When I first purchased this stock it had a dividend yield of 1.55%. Apple is 35% off their 52 week high. My initial purchase was above their current price but thankfully I did not buy anywhere near the high. Because the stock is trading below my initial purchase price, and because they raised the dividend almost 16% since I bought it, the yield is now higher than it was last February.
Here are the numbers, pulled from The DRiP Investing Resource Center. The five year number is so high because five years ago Apple more than doubled their dividend. Since then the raises have been a lot less drastic, but still quite impressive.
Next month should be the last dividend payment at the current rate of $0.73 per share per quarter. In my first article I projected they would raise the quarterly payout from $0.63 to perhaps $0.69 or 0.70. A solid 10% raise, and instead as you can see above they surprised me with a nearly 16% raise.
Well I'm not going to project another raise like that, though it would be welcomed. I'm going to guess we see a hike to somewhere to the $0.80-0.82 range, which would bring the yield at today's price up to 2.1-2.2%.
Why Is Apple On Sale?
Well, on the first business day of the new year, Tim Cook cut AAPL's revenue guidance to $84 billion from a previous range of $89-93 billion. This new guidance would be a year over year decline and is definitely not something we want to see. And short term traders are probably correct in jettisoning shares of AAPL if they are concerned about the next several weeks or months.
However, once again heeding the sage advice of Mr. Buffett, we (long term investors) should not focus on quarterly variances in the shipment of the iPhone or any other product Apple sells. If you pointed out that Mr. Buffett "lost" about $4 billion with the most recent drop in AAPL stock he would probable shake his head and laugh. I haven't seen any comments from him on the most recent AAPL sales slump, but based on his past comments I can only guess he is quietly buying billions and billions of dollars worth of the stock.
In an interview with CNBC last May he commented on the obsession with watching quarterly results.
Nobody buys a farm based on whether they think it's going to rain next year. They buy it because they think it's a good investment over 10 or 20 years.
Translation? Don't worry about what Apple does from quarter to quarter or even year to year. Do you think that AAPL will be a good investment in the next ten years? Twenty? I certainly do.
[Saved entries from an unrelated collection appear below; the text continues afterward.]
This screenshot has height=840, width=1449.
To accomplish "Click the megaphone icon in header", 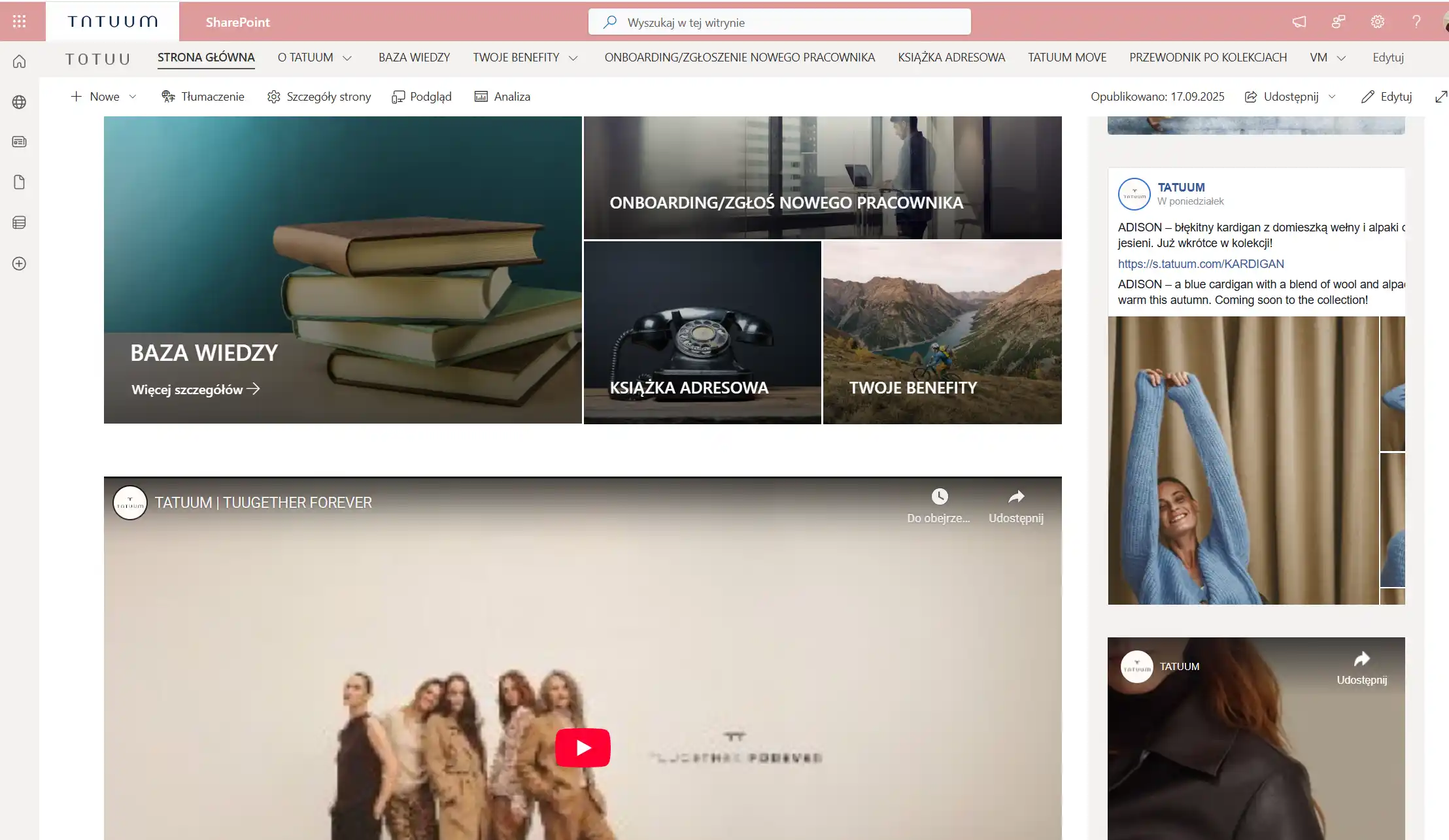I will [x=1299, y=22].
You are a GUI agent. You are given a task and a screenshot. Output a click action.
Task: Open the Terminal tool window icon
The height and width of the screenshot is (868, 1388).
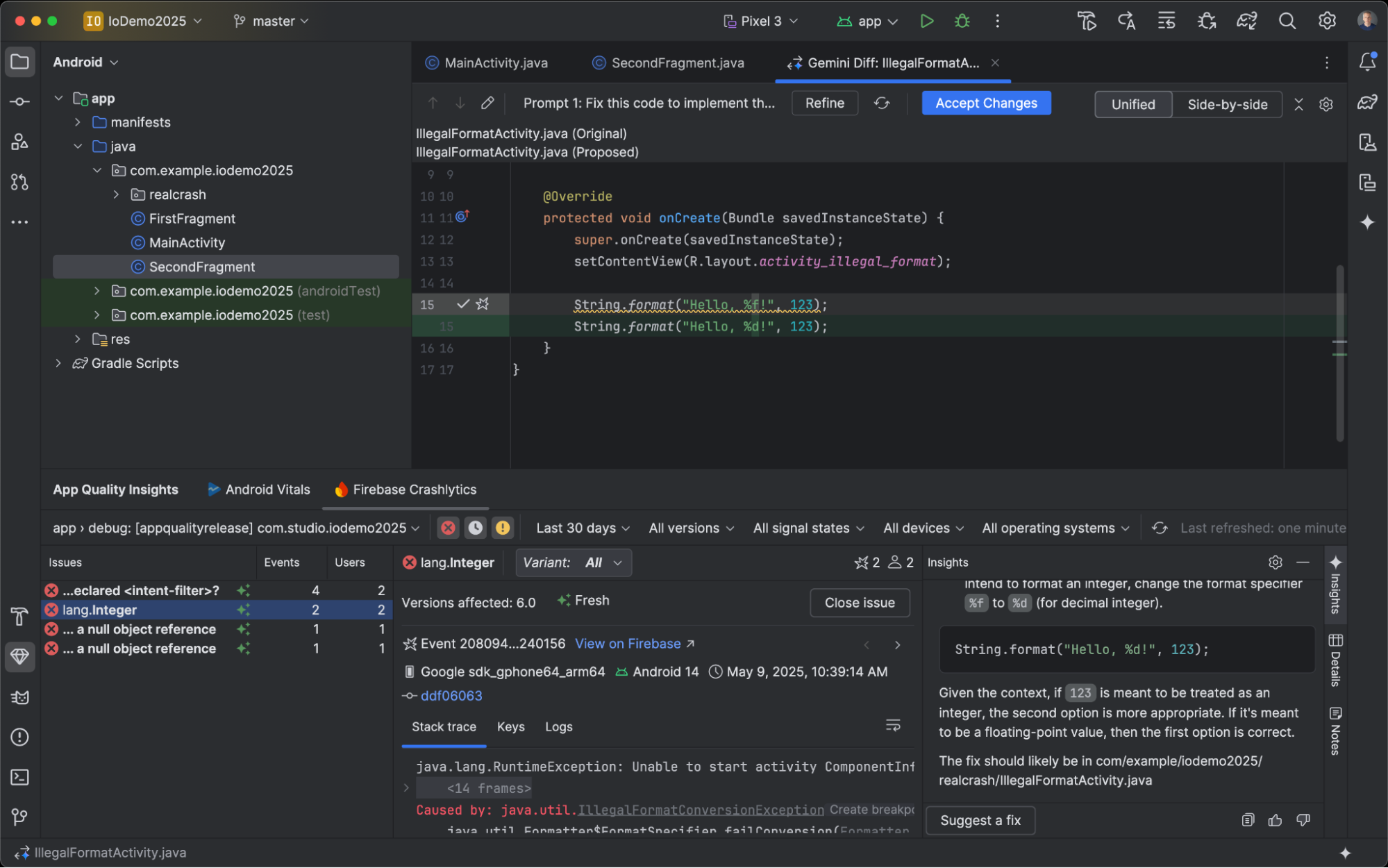[x=19, y=777]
I expect in 6-8 years the value of the shares I bought earlier this month will be worth at least twice what they are now.
Conclusion
On January 10th I purchased 10 more shares of AAPL for $151.90 per share. I certainly didn't catch the bottom, but I'm quite happy for this opportunity to add to my position.
I should comment, before everyone tells me to mortgage my house and buy every share of AAPL I can, or before people mock me for owning just 20 shares, or anything related to that that I am not done adding AAPL to my portfolio. This latest addition brings AAPL up to 4% of my portfolio, and while I would like more I am taking a measured approach here. It's worked so far as this addition brought my average cost per share down. Patience...
That said, I consider this one of my core positions, along with stocks like 3M Co (MMM), Pepsi Co (PEP), and Walmart Stores Inc (WMT). I plan on owning these companies, among others, for a very long time and will add to them when the price is attractive (PEP is getting close and I've already made three separate purchases of MMM).
I'm looking forward to seeing how much they raise the dividend this spring and I'm curious to see how many shares of AAPL Mr. Buffett added if any.
Thanks for taking the time to read this, and best of luck to all my fellow AAPL longs. Cheers!